Предположения, высказанные на совещании, они проверяли на стенде. И всякий раз Владимир произносил слова, некогда сказанные в аналогичной ситуации академиком П. Л. Капицей: «Ну что же, сегодня мы стали чуточку умнее». И при этом удовлетворенно зачеркивал жирной чертой на памятном листе одну из предполагаемых причин отказа.
Сегодня в отчетных документах по «Зарнице» можно прочесть: «Обнаружено, что диапазон регулирования был недостаточным». Всего одна фраза. Но как трудно далось им слово «обнаружено»! Сколько на это ушло времени, сил! Сколько понадобилось уговоров, аргументов на Опытном заводе, чтобы там «в последний раз, честное слово, самый последний» пошли навстречу, вновь закрыли глаза на график, план, производственную программу, прогрессивку и сверхурочную работу! Сроки поджимали...

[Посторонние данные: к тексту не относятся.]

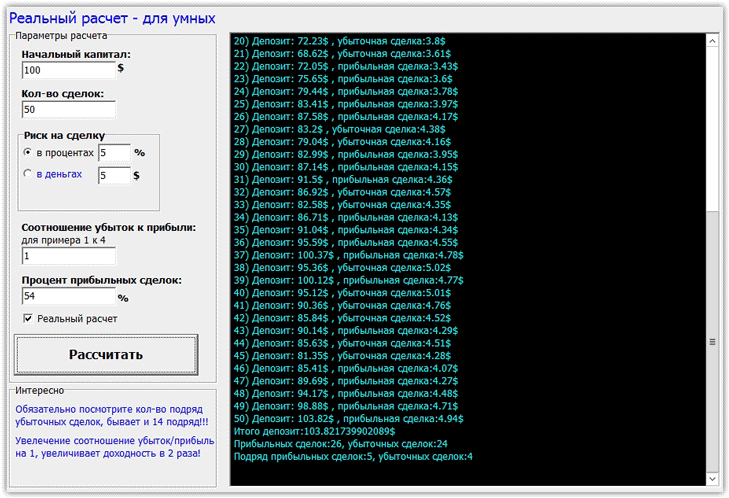Viewport: 729px width, 498px height.
Task: Select the "в деньгах" risk option
Action: 28,175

И случилось так, что в одночасье, без зрителей и болельщиков, в субботний вечер, когда цехи завода почти опустели, аппарат заработал в том режиме, который был нужен. Владимир вместе с товарищами молча плечом к плечу стояли и смотрели на зеленоватый, перечеркнутый легкой сеткой координат экран. Они чувствовали себя обессиленными и опустошенными, как альпинисты, совершившие трудное восхождение.
В прохладе «Кулинарного комплекса» вареники стыли быстро, покрываясь радужной пленкой неведомого жира. И все же здесь кормили лучше, чем в институтской столовой. Потому-то это разностильное заведение — помесь третьеразрядного бара и столовой самообслуживания — так почиталось всеми поколениями патоновцев. В обеденный перерыв солидные доктора наук и кандидаты неторопливо разделывались здесь со столь же солидными эскалопами, ромштексами и антрекотами, с достоинством запивая все это компотом, заедая клубничным муссом. Младшие научные сотрудники и техперсонал налегали на демократичные дешевые вареники и шипучую «Киевскую воду». Но главное, в «Кулинарном комплексе» можно было посидеть и поговорить всласть, без помех. Надо было только вплотную придвинуть к столику, за которым обосновался с собеседниками, пустые стулья, и спокойствие обеспечено. Это был негласный этикет, который не рисковал нарушить никто, каким бы званием ни обладал и как бы высоко ни стоял в институтской «табели о рангах».